Mit dem Verkauf von Landesvermögen und drastischen Sparmaßnahmen hat Finanzsenatorin Annette Fugmann-Heesing (SPD) erreicht, daß der Haushalt für das Jahr 1998 fast ausgeglichen abgeschlossen werden konnte. In ihrem gestern – drei Monate zu spät – vorgestellten Haushaltsabschluß für 1998 weist Fugmann-Heesing ein Minus von 301 Millionen Mark bei einem Gesamthaushalt von rund 41 Milliarden Mark aus.

Seit ihrem Amtsantritt 1996 hat die Sozialdemokratin das Haushaltsdefizit damit von 2,4 Milliarden Mark 1995 über 2, 9 im Jahr 1996 und 800 Millionen Mark 1997 auf jetzt 301 Millionen Mark gesenkt. Eine weitere Folge der Fugmann-Heesingschen Sparmaßnahmen ist, daß das jährliche strukturelle Defizit im Haushalt (also der Teil, der über Einnahmen gar nicht gedeckt werden kann) im gleichen Zeitraum von 12,3 auf 8,1 Milliarden Mark gesenkt wurde.

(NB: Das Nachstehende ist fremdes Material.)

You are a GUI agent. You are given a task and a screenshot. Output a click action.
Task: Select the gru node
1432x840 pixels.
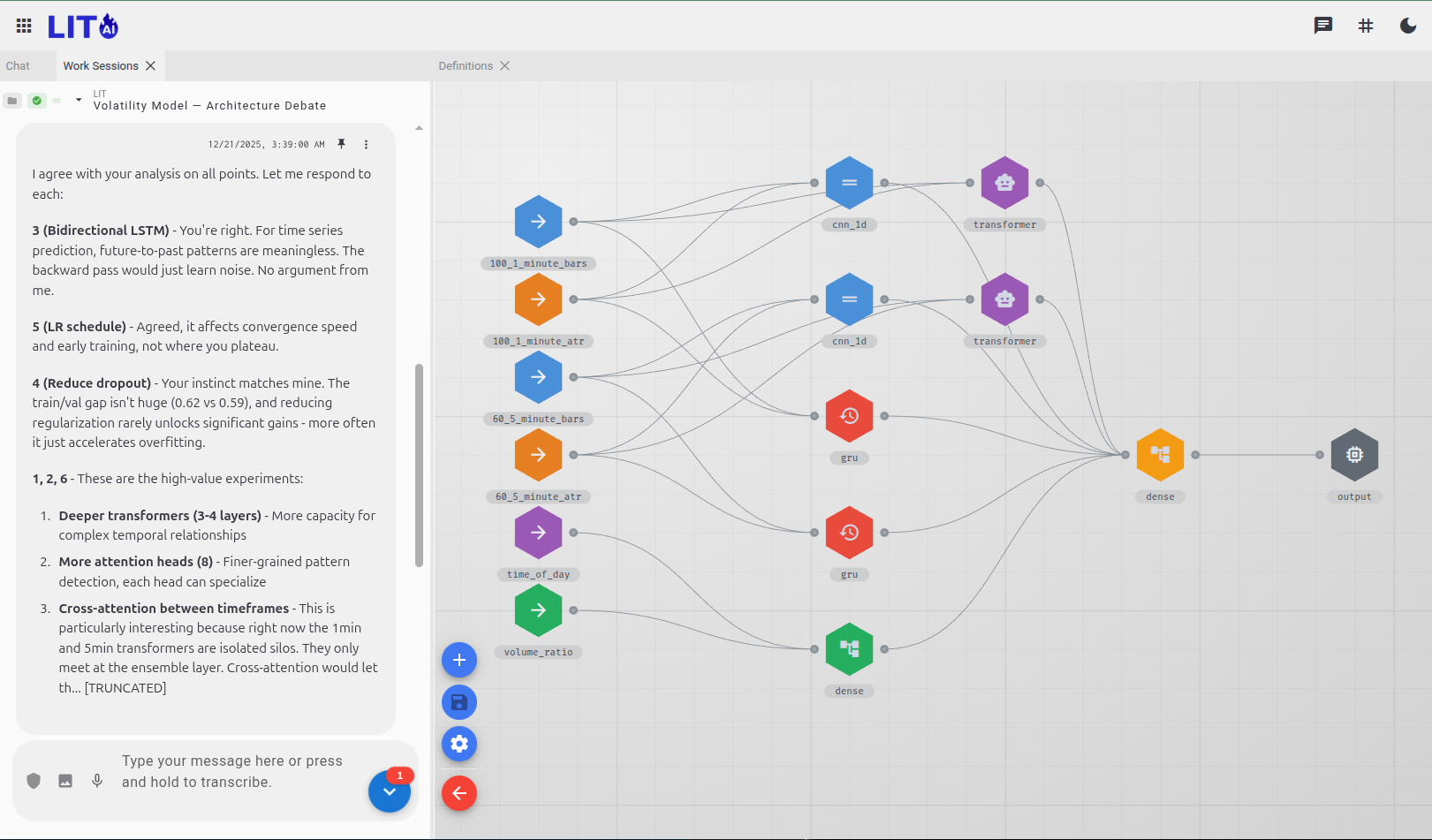pos(849,415)
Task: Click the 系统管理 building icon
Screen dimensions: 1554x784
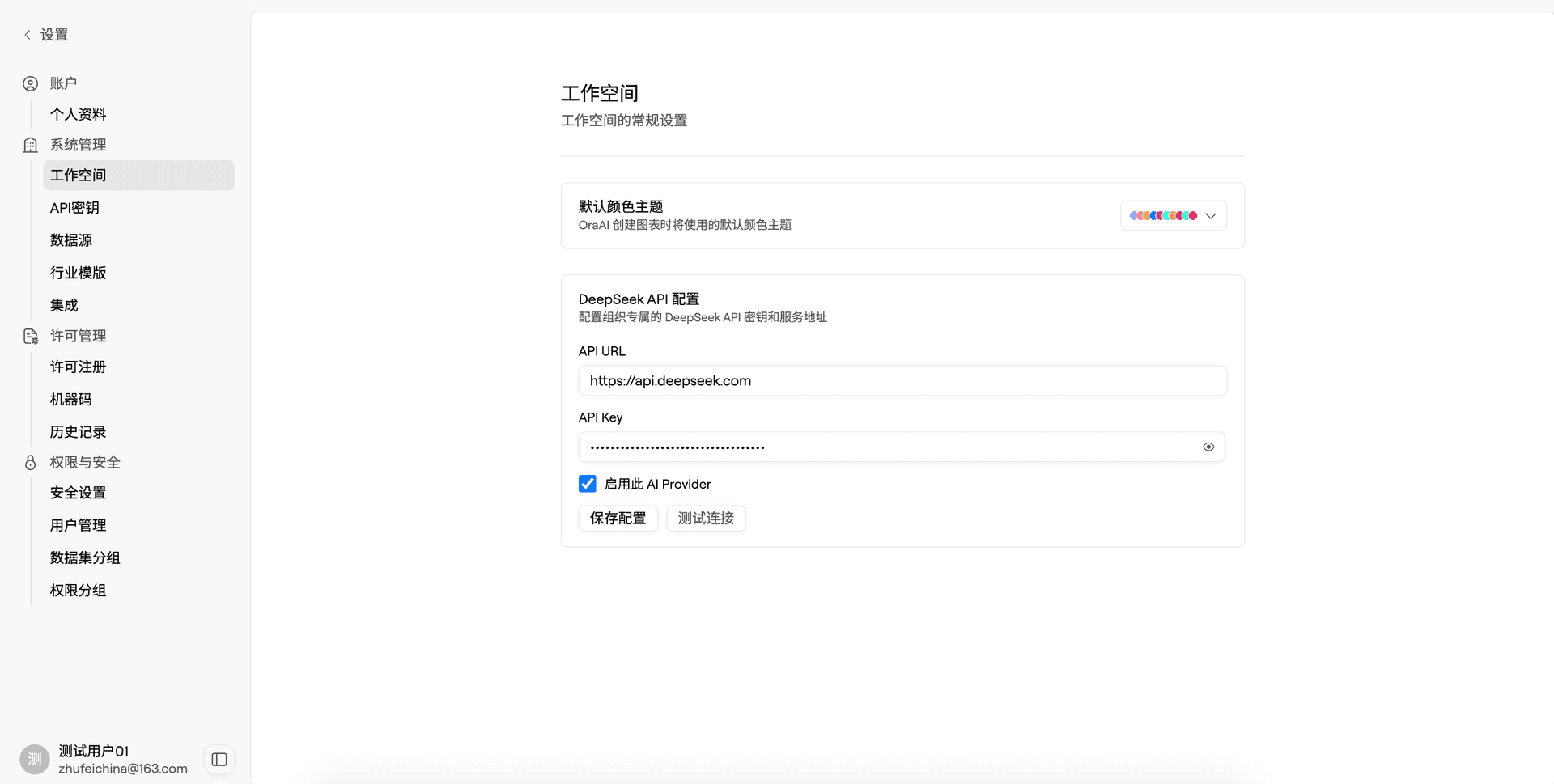Action: [x=30, y=145]
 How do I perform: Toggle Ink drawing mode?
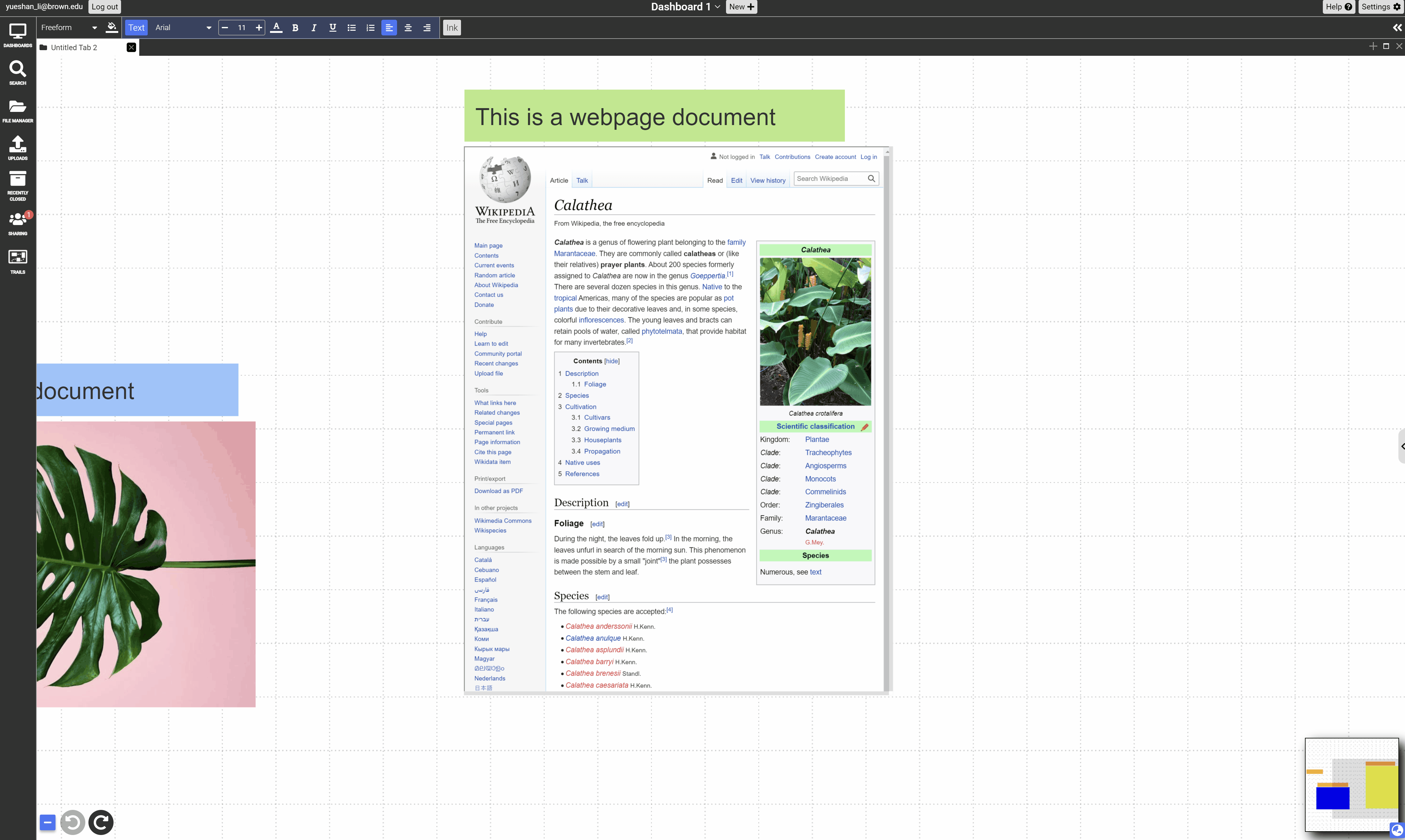[451, 27]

Den Löwenanteil an der gelungenen Haushaltsdeckung aber tragen die Privatisierungen landeseigener Unternehmen. Im Jahr 1998 wurden für drei Milliarden die Wasserbetriebe verbucht, auch wenn der Teilverkauf erst in diesem Jahr über die Bühne gehen wird. Dazu kommen in der Rechnung 98 noch ein Erlös aus dem Einbringen der Landesbank Berlin in die Bankgesellschaft Berlin, dann der Verkauf von 50 Prozent der Anteile an der Wohnungsbaugesellschaft Gehag und weitere Grundstücksverkäufe. Insgesamt fließen mehr als sechs Milliarden Mark aus den Privatisierungen.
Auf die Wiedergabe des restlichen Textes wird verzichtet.